Would you print all of the entries word for word?

Records from a collection
☆ ☆ ☆ ☆ ☆ ☆ ☆

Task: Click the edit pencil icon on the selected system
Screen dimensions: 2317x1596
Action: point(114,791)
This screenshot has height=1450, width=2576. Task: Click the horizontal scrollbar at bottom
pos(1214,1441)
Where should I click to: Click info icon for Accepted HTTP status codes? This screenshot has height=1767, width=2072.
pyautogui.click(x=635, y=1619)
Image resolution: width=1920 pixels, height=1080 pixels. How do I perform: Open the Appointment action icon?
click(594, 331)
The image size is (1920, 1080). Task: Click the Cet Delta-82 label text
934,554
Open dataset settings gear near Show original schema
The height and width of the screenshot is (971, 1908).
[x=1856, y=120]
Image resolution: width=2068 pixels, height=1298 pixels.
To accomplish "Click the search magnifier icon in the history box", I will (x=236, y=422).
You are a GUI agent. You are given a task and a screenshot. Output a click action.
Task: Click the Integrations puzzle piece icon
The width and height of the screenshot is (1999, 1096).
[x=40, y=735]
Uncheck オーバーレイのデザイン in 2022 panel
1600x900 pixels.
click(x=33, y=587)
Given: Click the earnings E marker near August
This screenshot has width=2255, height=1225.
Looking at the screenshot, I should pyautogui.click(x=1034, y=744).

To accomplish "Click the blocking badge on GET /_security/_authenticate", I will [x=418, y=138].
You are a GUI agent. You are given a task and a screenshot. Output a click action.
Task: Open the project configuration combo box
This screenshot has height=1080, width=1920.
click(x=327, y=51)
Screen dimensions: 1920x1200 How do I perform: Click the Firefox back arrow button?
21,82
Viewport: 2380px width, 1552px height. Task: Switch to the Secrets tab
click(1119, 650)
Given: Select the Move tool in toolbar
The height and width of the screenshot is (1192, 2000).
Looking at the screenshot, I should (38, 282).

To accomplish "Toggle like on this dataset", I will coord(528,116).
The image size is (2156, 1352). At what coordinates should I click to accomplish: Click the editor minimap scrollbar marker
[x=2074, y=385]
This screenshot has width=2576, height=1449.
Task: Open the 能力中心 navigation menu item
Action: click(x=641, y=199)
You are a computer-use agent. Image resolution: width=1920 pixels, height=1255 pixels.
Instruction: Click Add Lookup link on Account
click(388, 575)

☆ ☆ ☆ ☆ ☆ ☆ ☆

◆ Answer below
Task: Click the edit pencil icon on the selected system
Screen dimensions: 2317x1596
Action: point(114,791)
This screenshot has height=1450, width=2576. Task: Click the horizontal scrollbar at bottom
pos(1214,1441)
Where should I click to: Click info icon for Accepted HTTP status codes? This screenshot has height=1767, width=2072.
pyautogui.click(x=635, y=1619)
Image resolution: width=1920 pixels, height=1080 pixels. How do I perform: Open the Appointment action icon?
click(594, 331)
The image size is (1920, 1080). Task: Click the Cet Delta-82 label text
934,554
Open dataset settings gear near Show original schema
The height and width of the screenshot is (971, 1908).
[x=1856, y=120]
Image resolution: width=2068 pixels, height=1298 pixels.
To accomplish "Click the search magnifier icon in the history box", I will (x=236, y=422).
You are a GUI agent. You are given a task and a screenshot. Output a click action.
Task: Click the Integrations puzzle piece icon
The width and height of the screenshot is (1999, 1096).
[x=40, y=735]
Uncheck オーバーレイのデザイン in 2022 panel
1600x900 pixels.
click(x=33, y=587)
Given: Click the earnings E marker near August
This screenshot has width=2255, height=1225.
Looking at the screenshot, I should pyautogui.click(x=1034, y=744).

To accomplish "Click the blocking badge on GET /_security/_authenticate", I will [x=418, y=138].
You are a GUI agent. You are given a task and a screenshot. Output a click action.
Task: Open the project configuration combo box
This screenshot has height=1080, width=1920.
click(x=327, y=51)
Screen dimensions: 1920x1200 How do I perform: Click the Firefox back arrow button?
21,82
Viewport: 2380px width, 1552px height. Task: Switch to the Secrets tab
click(1119, 650)
Given: Select the Move tool in toolbar
The height and width of the screenshot is (1192, 2000).
Looking at the screenshot, I should (38, 282).

To accomplish "Toggle like on this dataset", I will coord(528,116).
The image size is (2156, 1352). At what coordinates should I click to accomplish: Click the editor minimap scrollbar marker
[x=2074, y=385]
This screenshot has width=2576, height=1449.
Task: Open the 能力中心 navigation menu item
Action: click(x=641, y=199)
You are a computer-use agent. Image resolution: width=1920 pixels, height=1255 pixels.
Instruction: Click Add Lookup link on Account
click(388, 575)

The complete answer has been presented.